### EXERCISE DESCRIPTION:
Update the records by changing each "computer-use agent" to "desktop automation agent" and leaving everything else the same.

### INPUT FOR THIS TASK:
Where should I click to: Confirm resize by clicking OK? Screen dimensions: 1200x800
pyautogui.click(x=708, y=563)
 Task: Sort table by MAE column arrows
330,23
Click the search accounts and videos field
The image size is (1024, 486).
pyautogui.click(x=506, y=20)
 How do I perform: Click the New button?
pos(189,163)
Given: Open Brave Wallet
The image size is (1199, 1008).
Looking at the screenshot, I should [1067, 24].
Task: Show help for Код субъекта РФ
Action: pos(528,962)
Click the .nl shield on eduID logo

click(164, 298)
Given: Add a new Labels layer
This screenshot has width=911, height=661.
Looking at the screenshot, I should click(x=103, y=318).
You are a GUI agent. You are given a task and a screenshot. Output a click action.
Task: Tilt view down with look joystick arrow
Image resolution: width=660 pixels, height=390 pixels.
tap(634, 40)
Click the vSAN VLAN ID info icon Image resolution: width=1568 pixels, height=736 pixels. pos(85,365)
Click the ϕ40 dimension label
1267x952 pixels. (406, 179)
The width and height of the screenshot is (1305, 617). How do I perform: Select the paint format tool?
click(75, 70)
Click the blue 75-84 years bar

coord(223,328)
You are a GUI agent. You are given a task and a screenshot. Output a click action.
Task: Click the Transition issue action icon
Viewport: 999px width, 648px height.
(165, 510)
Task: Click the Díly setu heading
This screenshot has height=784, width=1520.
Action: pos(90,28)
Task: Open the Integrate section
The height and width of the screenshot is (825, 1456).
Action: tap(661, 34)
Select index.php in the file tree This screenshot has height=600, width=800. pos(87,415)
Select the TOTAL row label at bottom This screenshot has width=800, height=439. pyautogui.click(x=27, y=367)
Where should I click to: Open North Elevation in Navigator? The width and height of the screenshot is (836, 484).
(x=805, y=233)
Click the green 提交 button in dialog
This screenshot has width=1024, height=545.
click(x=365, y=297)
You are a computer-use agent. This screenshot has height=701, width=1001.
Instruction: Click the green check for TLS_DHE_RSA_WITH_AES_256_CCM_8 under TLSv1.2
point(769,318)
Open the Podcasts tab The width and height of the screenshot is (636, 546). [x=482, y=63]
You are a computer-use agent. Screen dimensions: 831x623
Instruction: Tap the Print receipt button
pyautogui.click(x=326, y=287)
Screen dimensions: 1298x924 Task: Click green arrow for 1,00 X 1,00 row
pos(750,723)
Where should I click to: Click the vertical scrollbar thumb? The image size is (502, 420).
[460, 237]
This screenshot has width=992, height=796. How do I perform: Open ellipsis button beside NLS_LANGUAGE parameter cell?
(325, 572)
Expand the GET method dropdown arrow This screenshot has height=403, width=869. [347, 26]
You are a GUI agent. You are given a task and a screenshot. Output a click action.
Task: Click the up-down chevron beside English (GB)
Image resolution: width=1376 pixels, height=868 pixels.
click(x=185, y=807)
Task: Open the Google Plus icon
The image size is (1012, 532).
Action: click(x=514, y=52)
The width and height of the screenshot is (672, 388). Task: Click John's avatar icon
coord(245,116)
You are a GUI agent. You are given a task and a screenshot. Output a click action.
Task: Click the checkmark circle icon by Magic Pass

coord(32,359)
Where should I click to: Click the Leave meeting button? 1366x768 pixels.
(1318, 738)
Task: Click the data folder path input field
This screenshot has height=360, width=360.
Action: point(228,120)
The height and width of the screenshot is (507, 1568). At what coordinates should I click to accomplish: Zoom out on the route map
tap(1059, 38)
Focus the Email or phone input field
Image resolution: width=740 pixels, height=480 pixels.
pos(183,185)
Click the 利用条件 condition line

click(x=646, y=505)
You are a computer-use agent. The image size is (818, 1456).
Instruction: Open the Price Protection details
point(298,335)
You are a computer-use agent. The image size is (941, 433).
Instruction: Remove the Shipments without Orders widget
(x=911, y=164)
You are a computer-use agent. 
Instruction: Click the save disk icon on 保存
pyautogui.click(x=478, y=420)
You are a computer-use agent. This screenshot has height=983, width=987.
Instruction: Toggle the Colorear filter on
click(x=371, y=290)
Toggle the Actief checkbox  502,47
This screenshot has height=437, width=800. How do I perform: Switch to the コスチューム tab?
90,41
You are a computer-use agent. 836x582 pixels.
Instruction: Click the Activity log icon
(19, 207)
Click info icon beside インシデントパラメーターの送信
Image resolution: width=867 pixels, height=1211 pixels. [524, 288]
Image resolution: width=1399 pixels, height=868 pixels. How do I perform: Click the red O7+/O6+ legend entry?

### THE RESULT:
Where should I click to: Confirm resize by clicking OK? Screen dimensions: 1200x800
pyautogui.click(x=708, y=563)
 Task: Sort table by MAE column arrows
330,23
Click the search accounts and videos field
The image size is (1024, 486).
pyautogui.click(x=506, y=20)
 How do I perform: Click the New button?
pos(189,163)
Given: Open Brave Wallet
The image size is (1199, 1008).
Looking at the screenshot, I should [1067, 24].
Task: Show help for Код субъекта РФ
Action: pos(528,962)
Click the .nl shield on eduID logo

click(164, 298)
Given: Add a new Labels layer
This screenshot has width=911, height=661.
Looking at the screenshot, I should click(x=103, y=318).
You are a GUI agent. You are given a task and a screenshot. Output a click action.
Task: Tilt view down with look joystick arrow
Image resolution: width=660 pixels, height=390 pixels.
tap(634, 40)
Click the vSAN VLAN ID info icon Image resolution: width=1568 pixels, height=736 pixels. pos(85,365)
Click the ϕ40 dimension label
1267x952 pixels. (406, 179)
The width and height of the screenshot is (1305, 617). How do I perform: Select the paint format tool?
click(75, 70)
Click the blue 75-84 years bar

coord(223,328)
You are a GUI agent. You are given a task and a screenshot. Output a click action.
Task: Click the Transition issue action icon
Viewport: 999px width, 648px height.
(165, 510)
Task: Click the Díly setu heading
This screenshot has height=784, width=1520.
Action: pos(90,28)
Task: Open the Integrate section
The height and width of the screenshot is (825, 1456).
Action: tap(661, 34)
Select index.php in the file tree This screenshot has height=600, width=800. pos(87,415)
Select the TOTAL row label at bottom This screenshot has width=800, height=439. pyautogui.click(x=27, y=367)
Where should I click to: Open North Elevation in Navigator? The width and height of the screenshot is (836, 484).
(x=805, y=233)
Click the green 提交 button in dialog
This screenshot has width=1024, height=545.
click(x=365, y=297)
You are a desktop automation agent. This screenshot has height=701, width=1001.
Instruction: Click the green check for TLS_DHE_RSA_WITH_AES_256_CCM_8 under TLSv1.2
point(769,318)
Open the Podcasts tab The width and height of the screenshot is (636, 546). [x=482, y=63]
You are a desktop automation agent. Screen dimensions: 831x623
Instruction: Tap the Print receipt button
pyautogui.click(x=326, y=287)
Screen dimensions: 1298x924 Task: Click green arrow for 1,00 X 1,00 row
pos(750,723)
Where should I click to: Click the vertical scrollbar thumb? The image size is (502, 420).
[460, 237]
This screenshot has width=992, height=796. How do I perform: Open ellipsis button beside NLS_LANGUAGE parameter cell?
(325, 572)
Expand the GET method dropdown arrow This screenshot has height=403, width=869. [347, 26]
You are a GUI agent. You are given a task and a screenshot. Output a click action.
Task: Click the up-down chevron beside English (GB)
Image resolution: width=1376 pixels, height=868 pixels.
click(x=185, y=807)
Task: Open the Google Plus icon
The image size is (1012, 532).
Action: click(x=514, y=52)
The width and height of the screenshot is (672, 388). Task: Click John's avatar icon
coord(245,116)
You are a GUI agent. You are given a task and a screenshot. Output a click action.
Task: Click the checkmark circle icon by Magic Pass

coord(32,359)
Where should I click to: Click the Leave meeting button? 1366x768 pixels.
(1318, 738)
Task: Click the data folder path input field
This screenshot has height=360, width=360.
Action: point(228,120)
The height and width of the screenshot is (507, 1568). At what coordinates should I click to accomplish: Zoom out on the route map
tap(1059, 38)
Focus the Email or phone input field
Image resolution: width=740 pixels, height=480 pixels.
pos(183,185)
Click the 利用条件 condition line

click(x=646, y=505)
You are a desktop automation agent. The image size is (818, 1456).
Instruction: Open the Price Protection details
point(298,335)
You are a desktop automation agent. The image size is (941, 433).
Instruction: Remove the Shipments without Orders widget
(x=911, y=164)
You are a desktop automation agent. 
Instruction: Click the save disk icon on 保存
pyautogui.click(x=478, y=420)
You are a desktop automation agent. This screenshot has height=983, width=987.
Instruction: Toggle the Colorear filter on
click(x=371, y=290)
Toggle the Actief checkbox  502,47
This screenshot has height=437, width=800. How do I perform: Switch to the コスチューム tab?
90,41
You are a desktop automation agent. 836x582 pixels.
Instruction: Click the Activity log icon
(19, 207)
Click info icon beside インシデントパラメーターの送信
Image resolution: width=867 pixels, height=1211 pixels. [524, 288]
Image resolution: width=1399 pixels, height=868 pixels. How do I perform: Click the red O7+/O6+ legend entry?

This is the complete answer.